Antonio Mateos Prieto

Pequeño perfil biográfico de Antonio Mateos Prieto

Perteneciente a la figuración española contemporánea, Antonio Mateos Prieto lleva desde el 2006 un mismo rumbo.

Un rumbo basado en la observación del natural.

“Pintar a partir del natural me ayuda mucho a dar forma a las emociones que me provocan lo que tengo alrededor”.

Licenciado por La facultad de Bellas Artes Sant Jordi de Barcelona en 1998 en la especialidad de dibujo y expuesta su obra en diferentes galerías españolas, Antonio Mateos Prieto ha basado su trabajo siempre desde la figuración.

Pero al entrar en contacto, gracias a diversas Cátedras de pintura, con los maestros del realismo español Antonio López García, María Moreno, Julio López, Isabel Quintanilla y Jose María Mezquita Gullón su figuración tomo un camino más claro y más contundente, basado en los conceptos de sinceridad, emoción y verdad que sus maestros le habían transmitido.

“Modestamente, entiendo el Arte como la transmisión de una emoción provocada por la existencia de nuestro mundo, que nos rodea”.

“En el Arte como en la pintura solo cabe un camino, de infinitas formas: La explicación del mundo a través de la emoción con una mirada sincera”.

En la búsqueda de estos conceptos Antonio Mateos Prieto se ha apoyado en elementos como los membrillos, puerros, coliflores, manzanas, pescados, cráneos, objetos de la cocina, estantes, ramas, paisajes y figuras humanas, retratos y autorretratos.

Hay que mencionar en especial la lechuga iceberg como tema recurrente en su obra por ser el primer tema que detonó la visión y la línea de trabajo que en la actualidad sigue desarrollando.

“Cuando algún medio de comunicación me ha preguntado sobre mi enamoramiento de una lechuga iceberg, he contestado que cuando la vi le caía la luz de una forma tan bella que me enamoró.
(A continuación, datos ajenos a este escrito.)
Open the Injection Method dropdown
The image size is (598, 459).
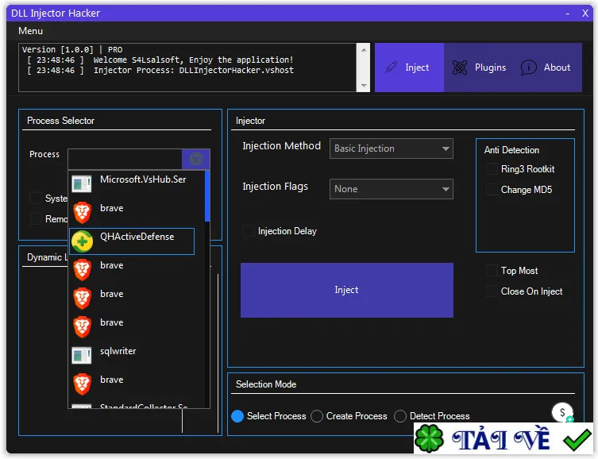pyautogui.click(x=392, y=149)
Aunque esto no es del todo preciso. Sentí una gran atracción por aquella lechuga, pero no sólo por la luz que caía en ella.

Fue por la importancia que vi en esa verdura.

Por su existencia en ese preciso momento.

Esa lechuga hizo que viera algo que me provocaba la acción de pintar, de atrapar, de contar. Algo por lo que valía la pena trabajar.”

“…En todos esos temas he partido de un mismo sentimiento. El que me dio una lechuga iceberg. Una lechuga de la que me enamoré”.